At Sandia National Laboratories' National Solar Thermal Test Facility, engineers helped NASA prepare for that critical phase by recreating flight-like heating on large test articles to qualify Dragonfly's heat shield thermal protection system. Sandia and NASA recently completed the sixth and final solar-tower test campaign at the facility, capping a multiyear effort that began in 2023. The work also expanded a repeatable high-heat testing capability that benefits Sandia's nuclear deterrence mission.

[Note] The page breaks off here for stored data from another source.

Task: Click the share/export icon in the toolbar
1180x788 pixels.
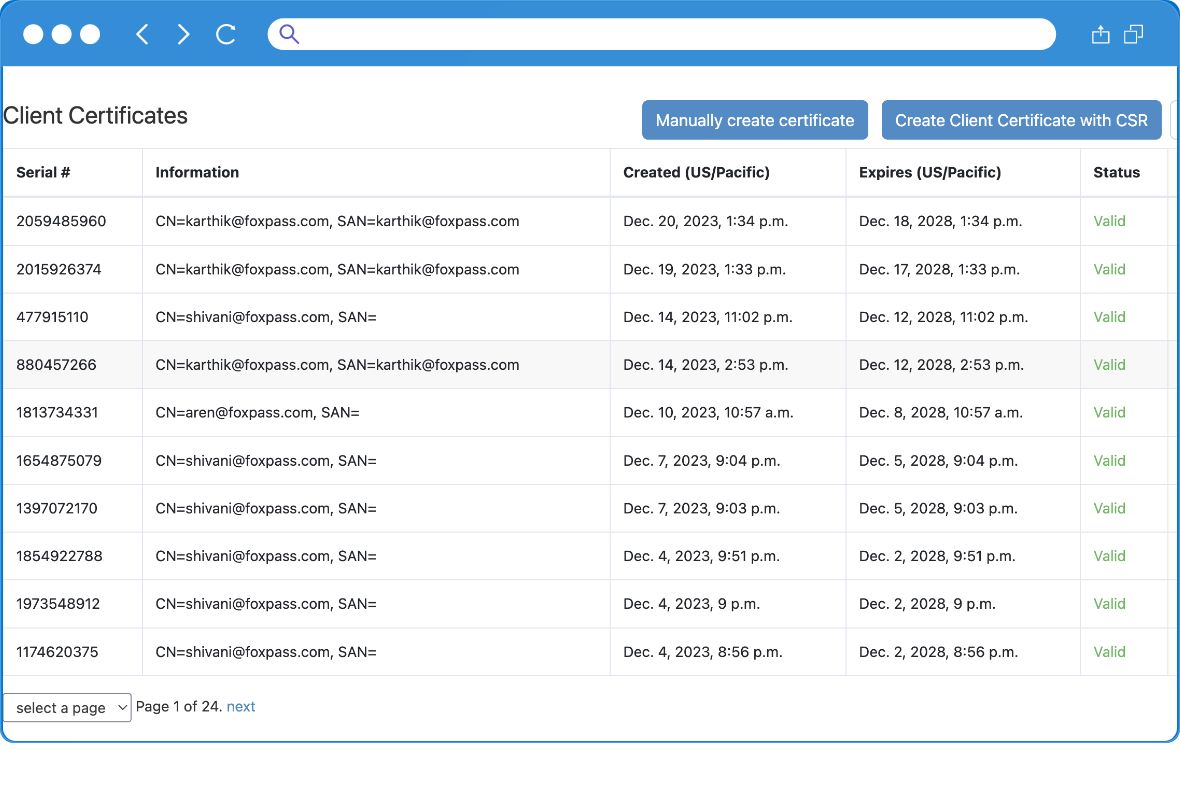Action: tap(1100, 33)
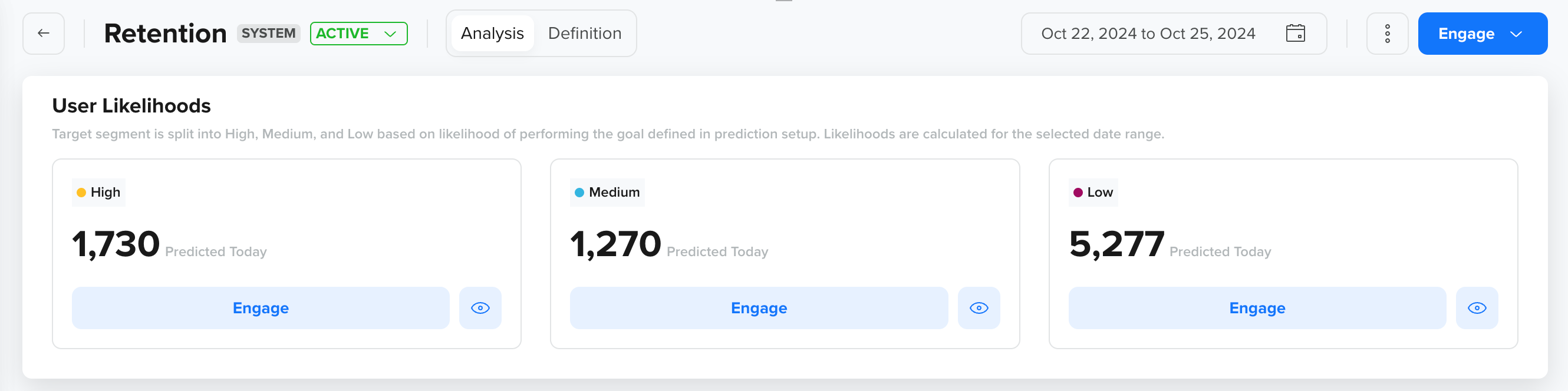Open the calendar date picker icon
Viewport: 1568px width, 391px height.
1296,34
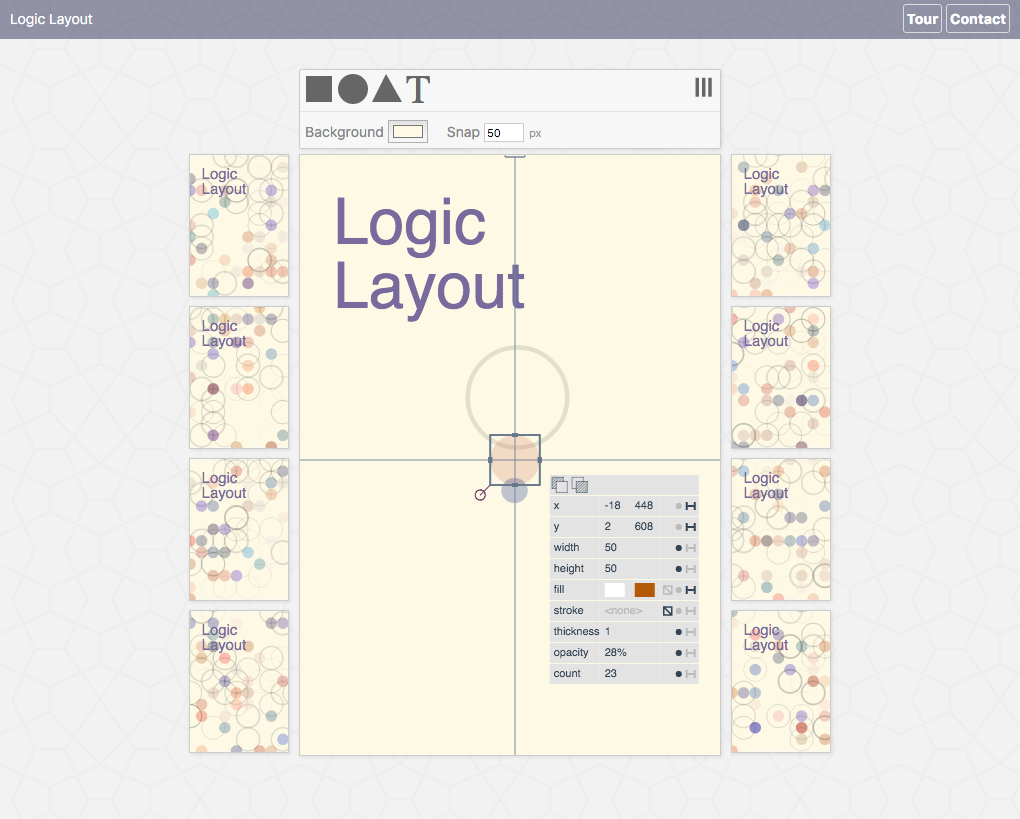This screenshot has width=1020, height=819.
Task: Open the Tour page
Action: click(x=922, y=18)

The mirror-like heliostat field at Sandia National Laboratories' National Solar Thermal Test Facility can rotate into the exact position needed to reflect and concentrate sunlight for each test. (GIF by Craig Fritz)During each visit, the team conducted four to eight tests, evaluating different heat shield segments under flight-like heating conditions. Each test began with the team mounting a heat shield segment at the top of Sandia's 200-foot solar tower on a fixture that allowed engineers to vary its orientation, including the angle at which concentrated sunlight struck the material. Operators then aimed the facility's hundreds of mirror-like heliostats to focus sunlight onto a 24-inch area, delivering a controlled heat pulse that could exceed 4,500 degrees Fahrenheit, well above the predicted conditions for Dragonfly's Titan entry. The team also flowed inert gas over the heat shield sample to better approximate Titan's atmosphere.

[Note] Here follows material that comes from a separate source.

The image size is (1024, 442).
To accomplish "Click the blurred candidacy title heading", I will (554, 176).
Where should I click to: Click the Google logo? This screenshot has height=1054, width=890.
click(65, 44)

A time lapse of a heat shield test at Sandia National Laboratories' National Solar Thermal Test Facility. The heliostat field focused sunlight onto a 24-inch area of test material mounted at the top of the solar tower, delivering a controlled heat pulse exceeding 4,500 degrees Fahrenheit. The team also flowed inert gas over the sample to better approximate Titan's atmosphere. (GIF by Craig Fritz)The heat shield material charred and smoked under the intense heat. Infrared cameras and other instruments recorded how heat moved across curved shoulders, edges and gaps in the material.
"We are able to simulate the heating profile on a physical scale and time scale that's meaningful for flight, using concentrated sunlight to deliver repeatable tests, independent validation and opportunities to iterate," said Ken Armijo, Sandia's lead engineer and test director for the campaign. "These tests help build confidence in the heat shield system before it ever flies."
A close look at the heat shield sample, mounted inside the white container. It was exposed to extreme heat through a beam of concentrated sunlight at Sandia National Laboratories' National Solar Thermal Test Facility. (GIF by Craig Fritz)Dragonfly's heat shield system is part of the spacecraft's entry, descent and landing assembly, designed to protect it during atmospheric entry. The heat shield is made of PICA-D, or Phenolic Impregnated Carbon Ablator-Domestic, a material developed by NASA's Ames Research Center in California's Silicon Valley.
NASA used the Sandia tests to examine how the heat shield material performed in multiple configurations, including flat segments, rounded shoulder segments and gap fillers. The team also tested pristine and intentionally marred samples to confirm the system can protect the spacecraft even if there are minor imperfections.
The NASA team said it selected Sandia's National Solar Thermal Test Facility because it is the only ground qualification facility that can reproduce the predicted amount of heat Dragonfly will face on a test article large enough to generate flight-like stresses in the material. The team will use data from the tests to complete qualification work for Dragonfly's heat shield system.
For Sandia, the Dragonfly campaign is more than a customer test series. As part of the NASA work, the team refined a test method that combines controlled solar heating, detailed diagnostics and inert gas flow to recreate entry-like environments at scale. The work expands Sandia's options for evaluating materials and components for national security programs, including nuclear deterrence.
"This test series for NASA is not just leveraging Sandia's engineering capabilities; it's bolstering them," Armijo said. "We've created new testing possibilities that also benefit our core nuclear deterrence mission as well as the commercial aerospace industry."